YOUR OBJECTIVE →
In the records below, find each line containing the word "target" and copy it.

Start of PROVIDED DATA

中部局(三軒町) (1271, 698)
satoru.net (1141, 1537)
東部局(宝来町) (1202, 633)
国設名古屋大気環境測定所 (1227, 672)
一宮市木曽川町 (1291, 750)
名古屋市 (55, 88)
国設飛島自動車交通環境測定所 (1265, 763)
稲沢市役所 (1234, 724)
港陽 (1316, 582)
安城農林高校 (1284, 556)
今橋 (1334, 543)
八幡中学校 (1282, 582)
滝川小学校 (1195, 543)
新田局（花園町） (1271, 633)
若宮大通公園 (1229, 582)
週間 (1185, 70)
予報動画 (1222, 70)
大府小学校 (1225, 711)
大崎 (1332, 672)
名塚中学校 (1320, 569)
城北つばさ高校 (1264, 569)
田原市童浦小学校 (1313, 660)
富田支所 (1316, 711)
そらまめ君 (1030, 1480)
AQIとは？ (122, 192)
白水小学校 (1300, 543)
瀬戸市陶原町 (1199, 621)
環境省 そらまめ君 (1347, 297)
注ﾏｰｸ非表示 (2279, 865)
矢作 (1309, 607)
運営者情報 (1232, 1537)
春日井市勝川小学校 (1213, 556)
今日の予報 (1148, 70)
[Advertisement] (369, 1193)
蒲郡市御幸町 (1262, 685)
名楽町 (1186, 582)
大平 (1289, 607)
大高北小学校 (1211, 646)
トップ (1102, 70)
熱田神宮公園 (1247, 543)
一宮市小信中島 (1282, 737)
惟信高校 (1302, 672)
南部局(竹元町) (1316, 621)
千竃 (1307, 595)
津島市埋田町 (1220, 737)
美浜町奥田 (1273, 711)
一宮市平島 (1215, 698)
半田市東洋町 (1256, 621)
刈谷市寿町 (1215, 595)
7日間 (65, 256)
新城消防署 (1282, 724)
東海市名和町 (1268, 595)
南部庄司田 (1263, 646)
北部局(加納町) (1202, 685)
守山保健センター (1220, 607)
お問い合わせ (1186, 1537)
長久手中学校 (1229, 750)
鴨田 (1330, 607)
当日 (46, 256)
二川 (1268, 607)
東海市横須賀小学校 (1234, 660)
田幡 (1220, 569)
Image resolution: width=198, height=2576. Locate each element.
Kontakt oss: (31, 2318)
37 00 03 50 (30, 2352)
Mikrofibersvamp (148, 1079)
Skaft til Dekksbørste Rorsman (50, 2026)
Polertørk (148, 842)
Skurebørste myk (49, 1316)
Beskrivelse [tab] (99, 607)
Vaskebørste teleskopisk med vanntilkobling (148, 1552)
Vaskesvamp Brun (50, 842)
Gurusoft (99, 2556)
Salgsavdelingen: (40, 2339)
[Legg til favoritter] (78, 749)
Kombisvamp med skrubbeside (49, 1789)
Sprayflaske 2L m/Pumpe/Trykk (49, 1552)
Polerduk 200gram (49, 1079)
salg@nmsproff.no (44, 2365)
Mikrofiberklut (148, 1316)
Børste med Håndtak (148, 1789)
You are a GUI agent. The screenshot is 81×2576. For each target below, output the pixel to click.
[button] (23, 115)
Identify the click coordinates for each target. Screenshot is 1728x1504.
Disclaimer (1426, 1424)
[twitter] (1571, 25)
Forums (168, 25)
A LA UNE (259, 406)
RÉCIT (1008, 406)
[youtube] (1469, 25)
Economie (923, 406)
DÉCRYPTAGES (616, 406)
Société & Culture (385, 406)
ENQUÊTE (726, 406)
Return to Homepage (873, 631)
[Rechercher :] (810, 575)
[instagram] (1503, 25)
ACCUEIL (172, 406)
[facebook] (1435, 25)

End of PROVIDED DATA

WRITTEN ANSWER →
You are a GUI agent. The screenshot is 81×2576. For each target below, output the pixel to click.
Identify the click coordinates for each target. Screenshot is 1728x1504.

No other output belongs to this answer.